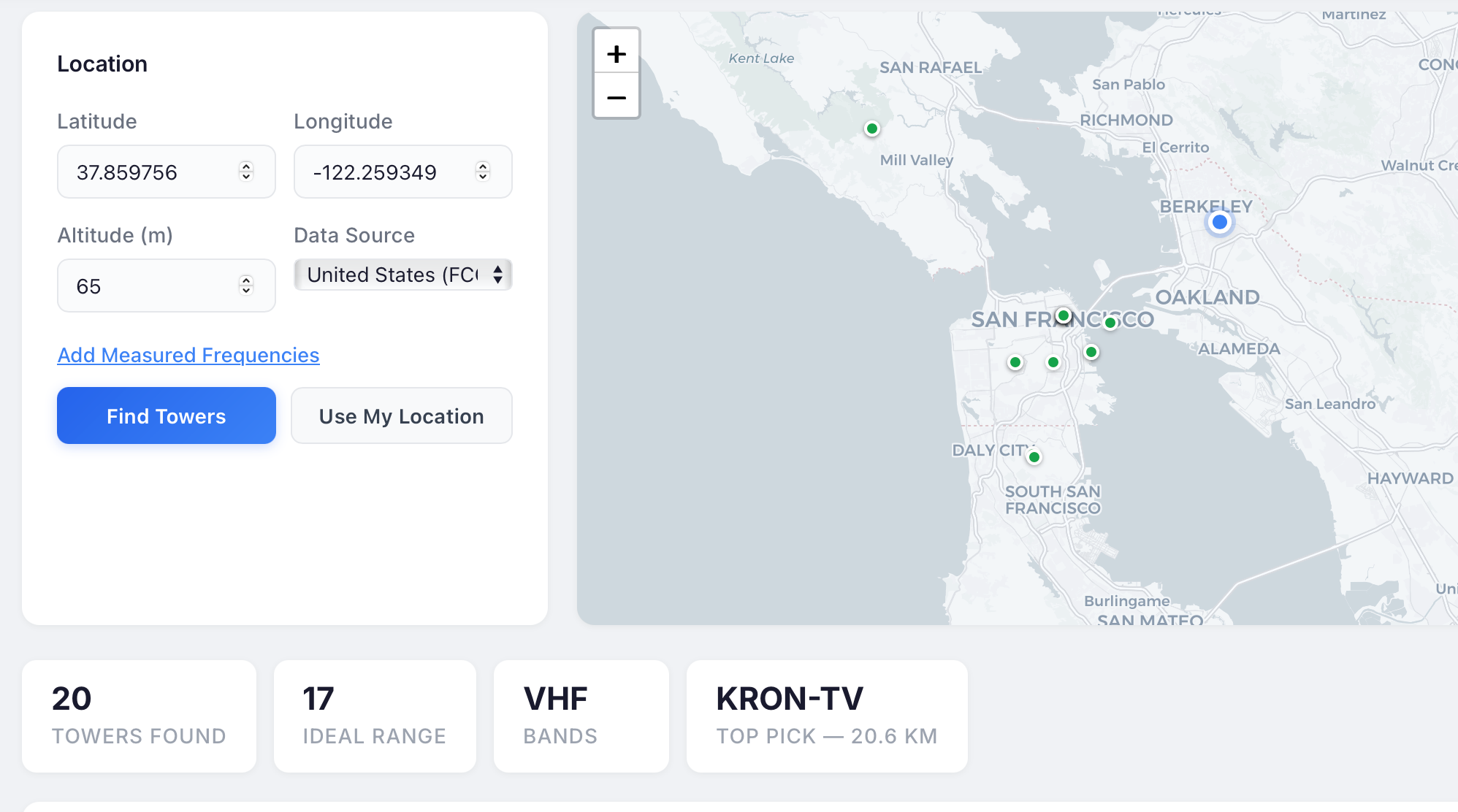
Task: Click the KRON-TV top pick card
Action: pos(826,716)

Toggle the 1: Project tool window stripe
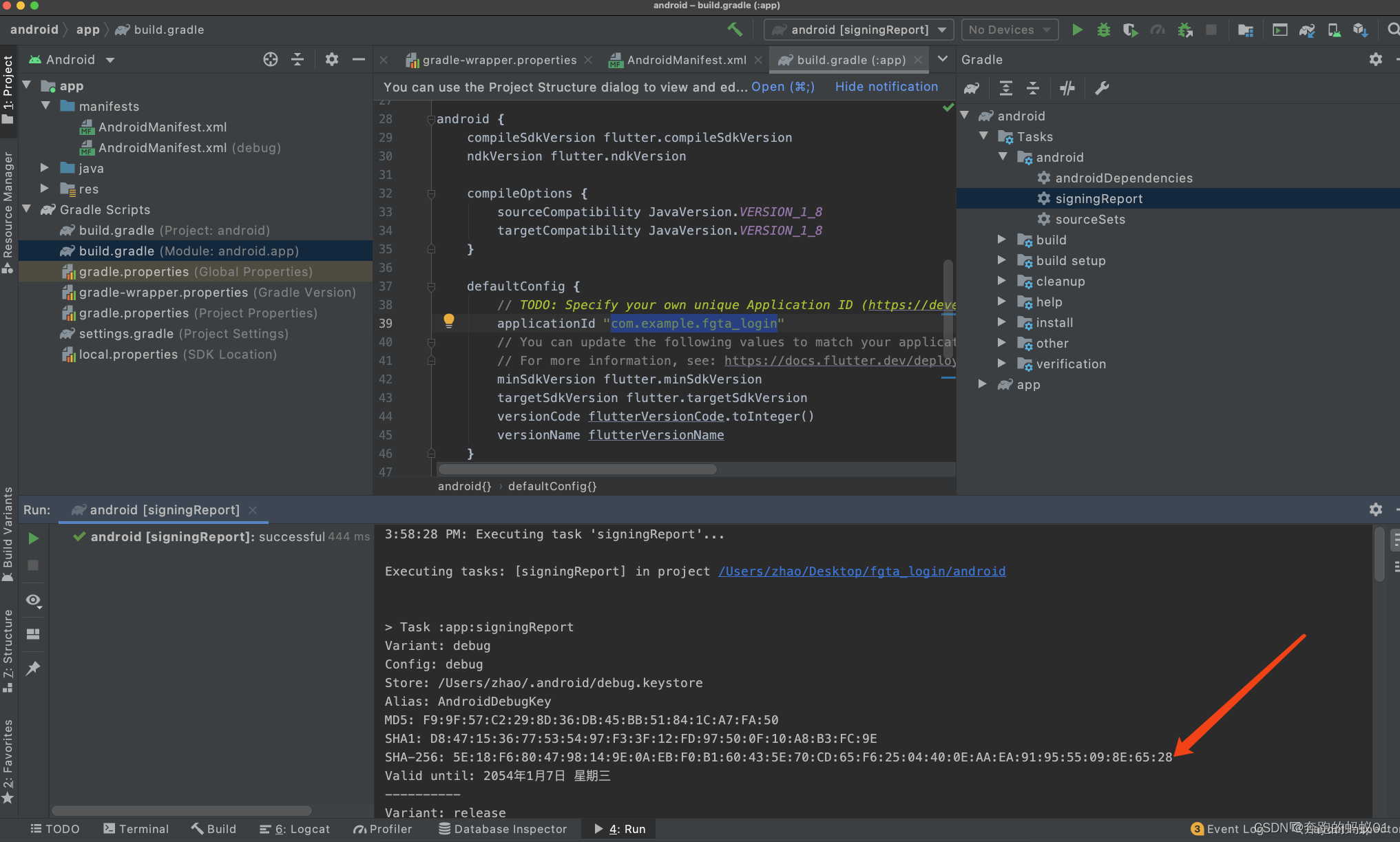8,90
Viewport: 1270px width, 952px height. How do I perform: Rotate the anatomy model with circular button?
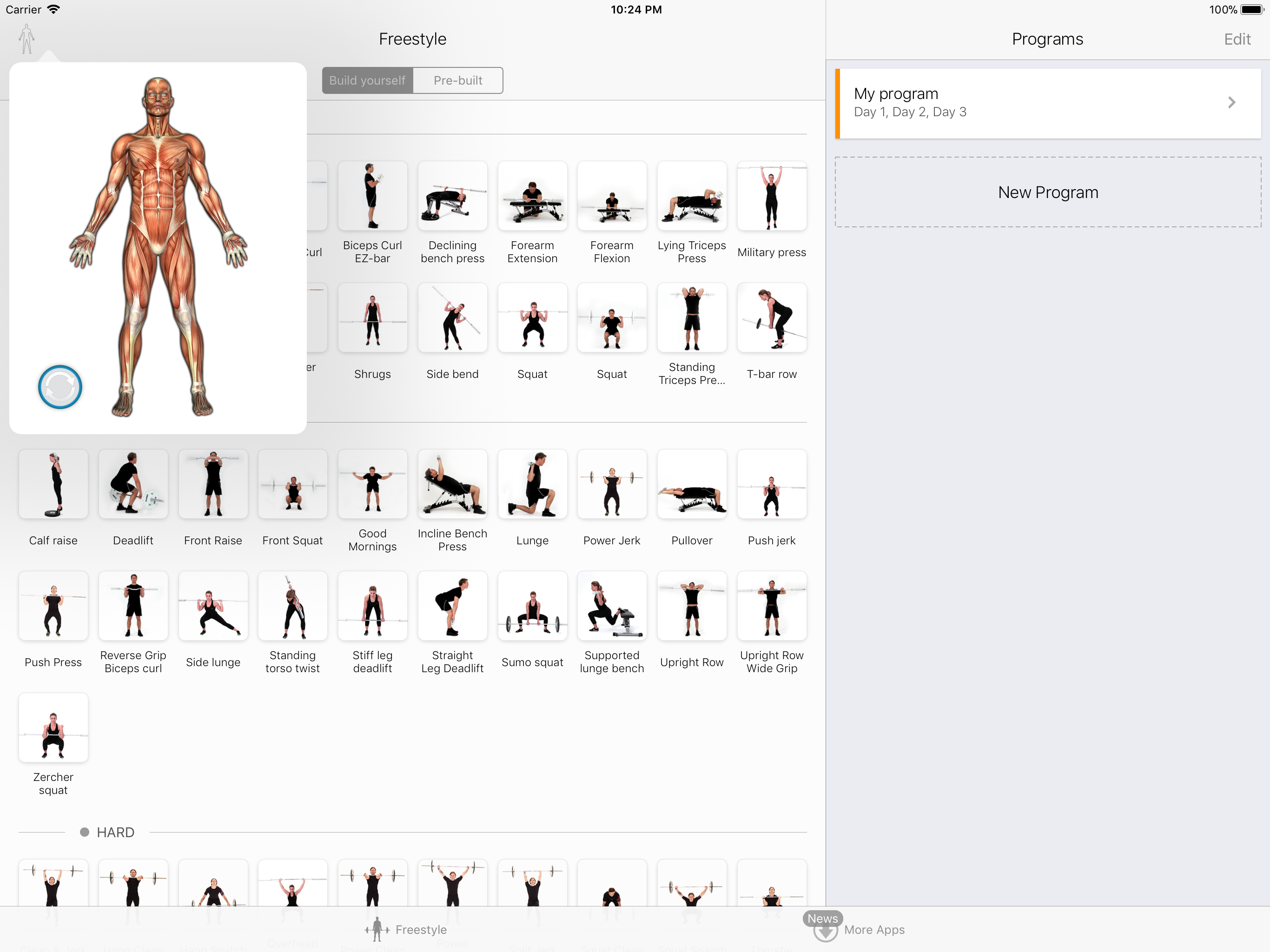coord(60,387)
****************************************
Problem to work on: Any picture in the listing is to be omitted. Return exactly the lines from the one containing "Toggle the 1: Project tool window stripe" through its last line, both included, and only those.

Exercise result:
Toggle the 1: Project tool window stripe
8,90
Viewport: 1270px width, 952px height. How do I perform: Rotate the anatomy model with circular button?
coord(60,387)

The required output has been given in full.